Upskilling with Industry-Specific Courses
- Best investment banking course in Mumbai with placement:
In Boston Institute of Analytics (BIA) investment banking course, you study investment valuation, financial modeling, deal structuring, and REIT. All these are directly usable to analyze fractional ownership opportunities.
- Best Financial Modeling course in Thane:
The course provides students with Excel, Power BI, and Python skills for data analysis of real estate data, rental yields, trends in the market, and risk profiles. All these analytical skills are important when taking effective real estate investment decisions.
Real-Life Application
From creating a discounted cash flow (DCF) model for a commercial building to comparing rental yield between urban areas using Excel dashboards, finance professionals can apply directly what they learn in investment strategy on fractional platforms.
Real Life Success Stories
Case 1: Young Techie Invests in BKC Commercial Space
Ramesh, a 30-year-old IT professional residing in Powai, invested ₹10 lakhs through Strata in a BKC commercial building rented to an MNC technology company. He gets around ₹6,500 monthly as rent, with an estimated 12–15% return per annum on top of capital appreciation (Source: Strata Testimonials).
Case 2: Thane-Based Finance Professionals Co-Invest in Pune Warehouse
Three finance professionals from Thane invested ₹20 lakhs each in a Pune logistics building under MYRE Capital. They leased it to a big e-commerce player and exited after 3 years of holding with a return of 24%.
Case 3: Woman Entrepreneur Diversifies with Fractional Retail Property
Priya, a retailer from Thane, invested ₹5 lakhs in a fractioned retail building in Andheri, let out to an overseas apparel chain. It provided her with a regular stream of cash during off-seasons and diversified her returns as well.
The tales tell us how fractional ownership is empowering middle-class investors and money-saving individuals as building owners, which was previously beyond the reach of super-rich individuals.
India’s Future for Fractional Ownership

Image Source: House of Hiranandani
The future for fractional ownership in India looks promising, with industry experts and investors optimistic that the model will grow exponentially in the coming decade.
Market Growth
India’s market for fractional ownership will reach $5 billion by 2030, says Business Insider India.

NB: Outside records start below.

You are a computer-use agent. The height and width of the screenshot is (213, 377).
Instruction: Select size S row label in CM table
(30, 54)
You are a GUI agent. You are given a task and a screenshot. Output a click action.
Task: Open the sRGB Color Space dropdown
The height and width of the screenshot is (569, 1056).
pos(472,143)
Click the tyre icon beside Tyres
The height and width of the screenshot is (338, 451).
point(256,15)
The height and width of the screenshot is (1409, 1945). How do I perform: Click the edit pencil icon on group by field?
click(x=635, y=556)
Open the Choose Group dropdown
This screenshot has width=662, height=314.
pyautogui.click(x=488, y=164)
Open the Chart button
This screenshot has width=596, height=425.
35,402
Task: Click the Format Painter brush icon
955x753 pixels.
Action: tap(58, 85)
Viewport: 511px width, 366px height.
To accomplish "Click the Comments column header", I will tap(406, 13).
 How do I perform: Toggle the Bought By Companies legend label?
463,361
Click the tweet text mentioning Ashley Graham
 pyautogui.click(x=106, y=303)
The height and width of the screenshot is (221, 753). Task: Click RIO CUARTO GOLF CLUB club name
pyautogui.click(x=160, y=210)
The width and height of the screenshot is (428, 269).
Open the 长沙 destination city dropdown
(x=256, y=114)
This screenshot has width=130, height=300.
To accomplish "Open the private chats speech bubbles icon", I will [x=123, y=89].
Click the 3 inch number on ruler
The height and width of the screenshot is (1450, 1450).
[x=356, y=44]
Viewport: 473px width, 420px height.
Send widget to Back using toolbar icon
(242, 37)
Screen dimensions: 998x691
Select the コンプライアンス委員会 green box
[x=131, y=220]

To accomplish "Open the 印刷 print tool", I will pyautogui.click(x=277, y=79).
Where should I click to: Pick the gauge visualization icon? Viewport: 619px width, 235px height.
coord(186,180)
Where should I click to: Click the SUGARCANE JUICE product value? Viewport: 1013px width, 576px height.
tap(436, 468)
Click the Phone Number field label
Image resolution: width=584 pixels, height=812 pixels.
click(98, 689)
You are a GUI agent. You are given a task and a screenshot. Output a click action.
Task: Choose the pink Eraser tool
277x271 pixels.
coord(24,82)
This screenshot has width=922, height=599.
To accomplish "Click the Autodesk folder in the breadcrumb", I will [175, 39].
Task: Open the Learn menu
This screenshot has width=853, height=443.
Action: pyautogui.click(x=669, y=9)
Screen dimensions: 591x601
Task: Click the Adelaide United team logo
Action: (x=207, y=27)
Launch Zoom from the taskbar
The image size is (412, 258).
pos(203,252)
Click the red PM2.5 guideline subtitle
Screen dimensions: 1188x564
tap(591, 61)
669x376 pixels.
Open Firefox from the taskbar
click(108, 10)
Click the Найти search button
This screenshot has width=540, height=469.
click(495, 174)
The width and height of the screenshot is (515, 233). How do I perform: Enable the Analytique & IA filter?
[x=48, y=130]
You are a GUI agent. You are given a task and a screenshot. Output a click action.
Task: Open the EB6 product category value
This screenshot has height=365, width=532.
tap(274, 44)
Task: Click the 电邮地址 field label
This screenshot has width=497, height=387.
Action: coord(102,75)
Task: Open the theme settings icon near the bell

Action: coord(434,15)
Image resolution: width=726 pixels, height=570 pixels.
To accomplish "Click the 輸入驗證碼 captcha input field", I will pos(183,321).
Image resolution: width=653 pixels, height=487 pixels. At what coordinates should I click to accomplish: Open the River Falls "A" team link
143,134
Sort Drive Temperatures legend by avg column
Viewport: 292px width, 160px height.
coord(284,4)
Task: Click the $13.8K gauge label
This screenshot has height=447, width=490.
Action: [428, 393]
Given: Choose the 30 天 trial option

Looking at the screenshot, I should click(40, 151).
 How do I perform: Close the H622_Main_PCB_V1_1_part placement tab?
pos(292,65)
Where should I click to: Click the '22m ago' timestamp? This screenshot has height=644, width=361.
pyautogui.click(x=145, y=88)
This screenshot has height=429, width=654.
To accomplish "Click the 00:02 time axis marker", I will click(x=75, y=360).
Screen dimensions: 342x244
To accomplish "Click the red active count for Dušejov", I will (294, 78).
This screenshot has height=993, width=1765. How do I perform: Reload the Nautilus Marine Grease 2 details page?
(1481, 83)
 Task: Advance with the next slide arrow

Growth will come primarily from metro cities like Mumbai, Delhi, and Bengaluru, followed later by the growth markets of Thane, Pune, and Hyderabad.
Regulatory Clarity on the Horizon
SEBI’s consultation paper hints at an upcoming regulatory framework, which will likely formalize these platforms under the REIT model. This will provide retail investors with greater safety, transparency, and legal protection.
Tech & Blockchain Integration
Companies like PropShare and Assetmonk are exploring blockchain-based ownership records for greater transparency and faster liquidity, a move that could transform how ownership is tracked and transferred (Source: PropShare Blog).
Investment Potential of Thane
With Metro Line 4 expansion, additional IT parks, and better road connectivity, Thane will become a real estate investment destination, particularly for appreciation seekers who prefer better appreciation at lower initial investment.
Conclusion
Fractional ownership is not so much a trend as it is a paradigm shift in terms of how Indians invest in real estate. In high-end locations such as Mumbai, it provides exposure to upscale commercial office space, but in secondary cities such as Thane, it provides an opportunity for high returns and capital appreciation.
For aspiring investors and future financial professionals, it also involves acquiring the analytical, legal, and financial skills of real estate investing. Upskilling through the top investment banking course with placements in Mumbai or a Financial Modeling course in Thane can provide you with the tools that enable you to make informed, data-driven investment choices.